What is needed:
Reproduce, please, only the lines from the first line below to the line containing "AS No. 16: Communications", inclusive.

[Source records]
------------------------------------------------
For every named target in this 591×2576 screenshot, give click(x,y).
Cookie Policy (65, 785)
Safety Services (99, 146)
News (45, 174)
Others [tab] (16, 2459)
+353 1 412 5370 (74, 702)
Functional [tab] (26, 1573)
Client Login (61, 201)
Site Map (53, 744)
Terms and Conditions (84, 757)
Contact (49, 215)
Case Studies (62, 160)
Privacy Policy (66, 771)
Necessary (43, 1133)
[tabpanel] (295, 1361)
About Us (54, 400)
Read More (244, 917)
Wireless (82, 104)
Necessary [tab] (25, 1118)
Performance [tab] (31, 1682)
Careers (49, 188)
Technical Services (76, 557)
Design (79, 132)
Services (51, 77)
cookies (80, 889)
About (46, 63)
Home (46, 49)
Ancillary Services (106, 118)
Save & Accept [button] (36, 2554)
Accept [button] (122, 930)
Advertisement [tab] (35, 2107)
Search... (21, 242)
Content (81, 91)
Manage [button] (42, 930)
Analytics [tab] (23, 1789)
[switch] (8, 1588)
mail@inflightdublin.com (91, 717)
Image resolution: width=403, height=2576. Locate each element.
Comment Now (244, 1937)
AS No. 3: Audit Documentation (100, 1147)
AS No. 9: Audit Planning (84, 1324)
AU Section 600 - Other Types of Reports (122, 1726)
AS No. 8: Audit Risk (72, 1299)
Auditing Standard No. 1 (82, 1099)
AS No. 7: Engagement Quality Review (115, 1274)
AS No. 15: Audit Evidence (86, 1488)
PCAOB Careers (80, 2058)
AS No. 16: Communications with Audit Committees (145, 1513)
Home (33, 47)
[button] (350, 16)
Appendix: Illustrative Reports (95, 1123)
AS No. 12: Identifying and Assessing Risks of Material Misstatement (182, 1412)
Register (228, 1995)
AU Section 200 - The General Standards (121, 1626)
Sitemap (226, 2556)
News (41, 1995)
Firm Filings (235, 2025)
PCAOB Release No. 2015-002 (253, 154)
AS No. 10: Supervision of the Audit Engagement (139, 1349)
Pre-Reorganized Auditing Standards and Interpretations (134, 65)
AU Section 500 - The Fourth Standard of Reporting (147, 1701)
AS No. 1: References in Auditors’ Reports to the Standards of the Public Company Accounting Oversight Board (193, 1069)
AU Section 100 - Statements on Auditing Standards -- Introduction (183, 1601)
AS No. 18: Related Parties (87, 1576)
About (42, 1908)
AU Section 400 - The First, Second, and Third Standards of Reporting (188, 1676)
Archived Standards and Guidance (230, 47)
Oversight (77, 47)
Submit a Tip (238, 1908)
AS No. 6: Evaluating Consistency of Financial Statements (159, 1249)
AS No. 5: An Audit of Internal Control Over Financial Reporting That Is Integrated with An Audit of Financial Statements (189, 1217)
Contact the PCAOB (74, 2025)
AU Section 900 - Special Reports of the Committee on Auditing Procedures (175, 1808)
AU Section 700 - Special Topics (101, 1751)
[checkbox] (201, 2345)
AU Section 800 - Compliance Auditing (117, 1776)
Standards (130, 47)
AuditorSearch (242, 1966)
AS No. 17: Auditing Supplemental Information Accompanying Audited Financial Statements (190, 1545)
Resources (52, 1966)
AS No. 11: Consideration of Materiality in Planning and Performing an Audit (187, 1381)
------------------------------------------------
Completed task:
For every named target in this 591×2576 screenshot, give click(x,y).
Cookie Policy (65, 785)
Safety Services (99, 146)
News (45, 174)
Others [tab] (16, 2459)
+353 1 412 5370 (74, 702)
Functional [tab] (26, 1573)
Client Login (61, 201)
Site Map (53, 744)
Terms and Conditions (84, 757)
Contact (49, 215)
Case Studies (62, 160)
Privacy Policy (66, 771)
Necessary (43, 1133)
[tabpanel] (295, 1361)
About Us (54, 400)
Read More (244, 917)
Wireless (82, 104)
Necessary [tab] (25, 1118)
Performance [tab] (31, 1682)
Careers (49, 188)
Technical Services (76, 557)
Design (79, 132)
Services (51, 77)
cookies (80, 889)
About (46, 63)
Home (46, 49)
Ancillary Services (106, 118)
Save & Accept [button] (36, 2554)
Accept [button] (122, 930)
Advertisement [tab] (35, 2107)
Search... (21, 242)
Content (81, 91)
Manage [button] (42, 930)
Analytics [tab] (23, 1789)
[switch] (8, 1588)
mail@inflightdublin.com (91, 717)
Image resolution: width=403, height=2576. Locate each element.
Comment Now (244, 1937)
AS No. 3: Audit Documentation (100, 1147)
AS No. 9: Audit Planning (84, 1324)
AU Section 600 - Other Types of Reports (122, 1726)
AS No. 8: Audit Risk (72, 1299)
Auditing Standard No. 1 (82, 1099)
AS No. 7: Engagement Quality Review (115, 1274)
AS No. 15: Audit Evidence (86, 1488)
PCAOB Careers (80, 2058)
AS No. 16: Communications with Audit Committees (145, 1513)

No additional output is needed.